Climate trade-off: cost of carbon versus capital

The cost of capital is rising not only in the West, but also in India, as signaled by the sharp rise in our central bank’s main policy rate on Wednesday. Like the US Fed, our Reserve Bank has been caught behind the inflation curve and had to tighten credit in the name of price stability; local banks must now pay 4.4% on funds taken from its repo window. Lenders should raise their own rates in response. Yet what matters in business is not just the cost of borrowing, but how easily that rate can be beaten by annual returns. By this calculation, large investors aren’t exactly lacking in opportunity. Higher debt, for example, is unlikely to deter Indian cement companies competing for Holcim’s assets in India. Around 65 million tonnes of cement capacity could be up for grabs as the Swiss major reorganizes its portfolio to offload what doesn’t fit with its 2025 climate adaptation plan. Adani, JSW, Dalmia and Aditya groups Birla would be in the fray for Holcim factories run by Gujarat Ambuja and ACC, each producing a product whose demand is expected to swell as the emergence of our economy materializes. While such an acquisition is a perfectly legitimate game for profit expansion, it is also part of a trend that has been flagged as a global concern: climate arbitrage.
Making cement involves calcination, a process not only laden with carbon emissions but also difficult to decarbonize on a large scale. Its value chain also has other dirty processes, and while pollution controls exist, this fundamental difficulty has prompted rethinking for companies exposed to regulatory rebuke and shareholder repudiation. As the imperative to go green gains global investor approval, new standards take effect and corporate targets are set for emissions caps, a global asset reshuffle to carbon-intensive began. So far, much of it has gone into the coal mining, oil and gas sectors. By one estimate, oil majors offloaded nearly $200 billion of fossil fuel assets between 2015 and 2020, with more divestments to come as companies based in Western jurisdictions chart clean paths to the profitability. Other sectors seem headed in the same direction. Buyers of high yield and high yield assets are not hard to find. As long as the products produced are still in daily use, the bargains would likely be available to those with less climate pressure. In theory, a global market for carbon credits could iron out the value vagaries of this transition, but none has yet emerged. Amid a patchwork of varying climate rules and investor sensitivities, what is emerging instead is a chance to exploit those loopholes. What is risky for one investor may be less risky for another. This makes room for big business.
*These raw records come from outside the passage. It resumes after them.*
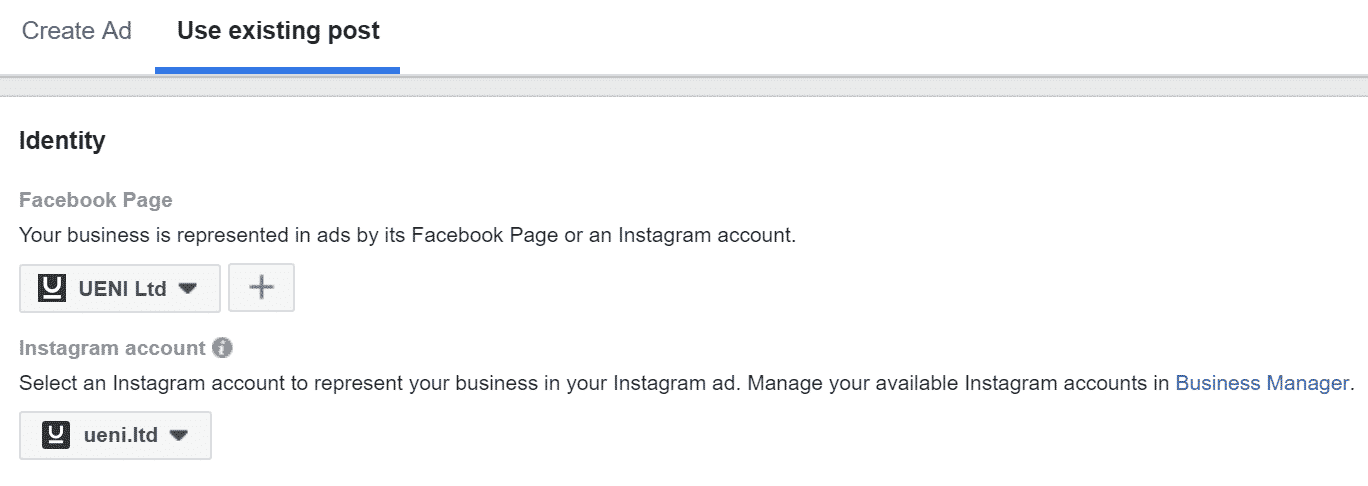Click the Facebook Page field label
This screenshot has height=486, width=1368.
96,200
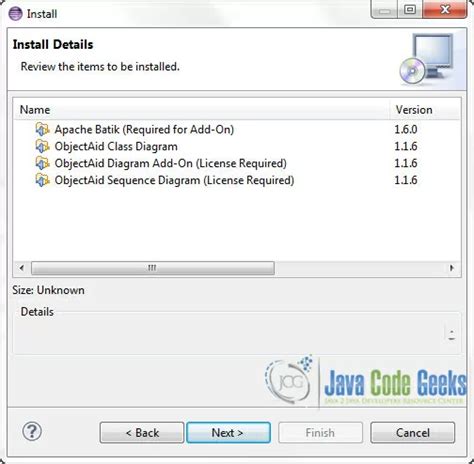The height and width of the screenshot is (464, 474).
Task: Select the ObjectAid Class Diagram row
Action: pyautogui.click(x=237, y=146)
BlackRock chief Larry Fink expressed specific arbitrage concern last year after the US-based investment firm put its portfolio on watch for climate risks. The private sales that took companies away from open markets, he argued, would deepen the planet’s crisis by increasing opacity rather than declining emissions. The basic problem, however, stems from green plans that preempt the reality of use, which disrupts supply and demand for assets and distorts valuations. Game-theory solutions call for collective action, with a cap-and-trade system based on carbon pricing. Politics buffs have called for a global framework to stop a reshuffling of assets that doesn’t leave the planet safer. Even when bargains appear, the cost of carbon must enter into our rate versus return calculation.